Starting a series of blog posts that highlighted the work of our partners, we begin with the our Scottish lead partner, the Centre for Recreation and Tourism Research, part of the University of the Highlands.


West Highland College UHI, based on the shores on Loch Linnhe, on the west coast of Scotland

The Centre (https://www.whc.uhi.ac.uk/research/), established in 2012, is one of Scotland’s leading tourism research centres. Based at West Highland College UHI it has a huge network of overseas colleagues, clients and collaborators and an impressive portfolio of activity. Working predominantly in an industry-facing capacity, the Centre is currently involved in eight EU-funded initiatives, co-financed through the ERASMUS+, Horizon 2020, ERDF, JPI and INTERREG programmes. We work closely with the School of Adventure Studies (https://www.whc.uhi.ac.uk/study-at-whc/school-of-adventure-studies/) on a number of these initiatives, and place great value on the research-teaching linkages.

Many of the Centre’s initiatives are focussed on extending the marketing reach of new or existing businesses to diversified global markets or new consumers, taking advantage of the greater reach that can be achieved through collaboration. One of the most influential such initiatives has been on the development of ‘slow adventure’, a model for responsible tourism development that serves as an antidote to people’s constrained urban lives.

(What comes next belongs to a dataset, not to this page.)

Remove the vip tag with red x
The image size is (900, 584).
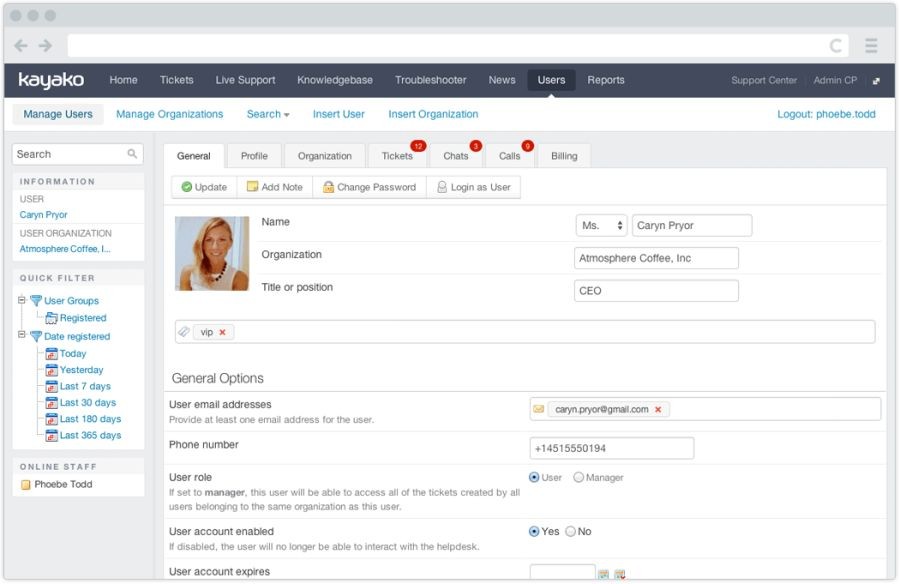[x=222, y=332]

Slow Adventure as a marketing concept was developed, and trademarked, in a trans-national marketing project co-financed by the Northern Periphery and Arctic programme (http://saint.interreg-npa.eu/) led by the Centre, with partners across northern Europe. It sought to explore the possibilities for business clustering and the use of the Slow Adventure brand to extend the marketing reach of micro-businesses.

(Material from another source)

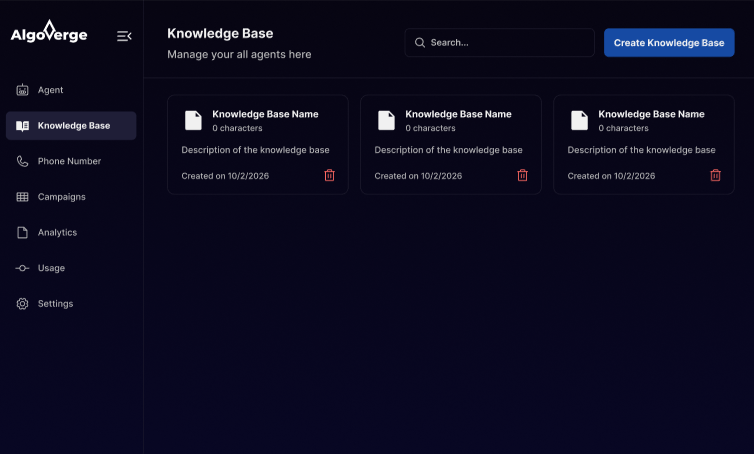Click the Analytics document icon
The height and width of the screenshot is (454, 754).
(23, 232)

The core of slow adventure is to create slow experiential journeys that encourage people to enjoy and experience the outdoors at an unhurried pace, to explore our less-trammelled landscapes and where ‘being connected’ means immersion in remote and wild places and local cultures. The work undertaken in the project has ultimately led to the creation of Slow Adventure Ltd, a socially-conscious outbound tour operator that helps micro-businesses in rural areas to package and sell high-quality immersive slow adventure experiences to a global market of affluent, ethical consumers.

Taking a degree of inspiration from slow adventure its operation, a current initiative across the peri-Arctic is focussed on the development of ‘scientific tourism’, helping small businesses and start-ups based in remote northern regions to create, promote and sell new products offering tourists a scientific tourism experience, through supporting the development of new educational products and leading a transnational marketing campaign.

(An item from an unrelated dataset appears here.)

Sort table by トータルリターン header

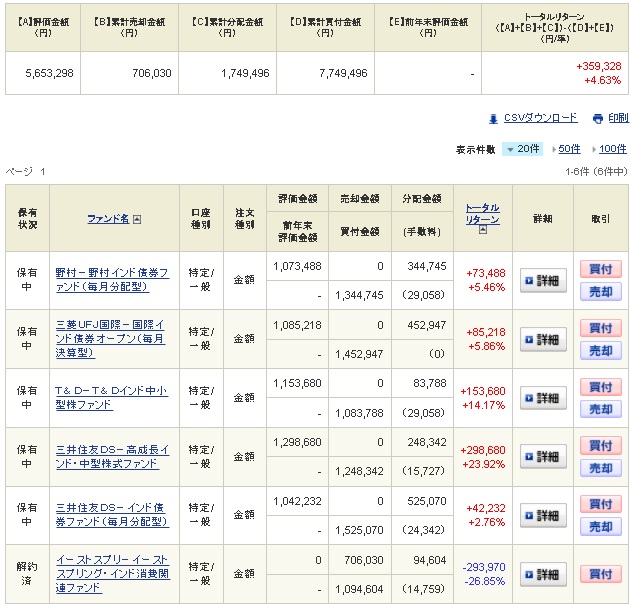click(x=482, y=213)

The researchers have been engaging with rural businesses to ascertain the extent to which experience providers are currently engaged in scientific teaching and how the project can help them to further develop and market scientific tourism products. The goal is to create an umbrella organisation that gives businesses a package of benefits including access to an established scientific tourism identity using the brand name ‘Wonder Seekers’, a website (https://thewonderseekers.com/) where they can market and sell their products, have access to transnational promotional campaigns, a supportive network of businesses offering similar products and guidelines reflecting all the expertise gained throughout the course of the project.

These projects have common objectives – working directly with existing or nascent small businesses across Scotland to enable them to diversify their business or enter new market segments, whether through the development of new products, identifying new routes to market or facilitating clustering with other companies. While the PEAK project may have a particular focus on youth entrepreneurship, the Centre is able to draw on its wider experience to help shape the development of engaging learning resources to support young people in the commercialisation of their business ideas.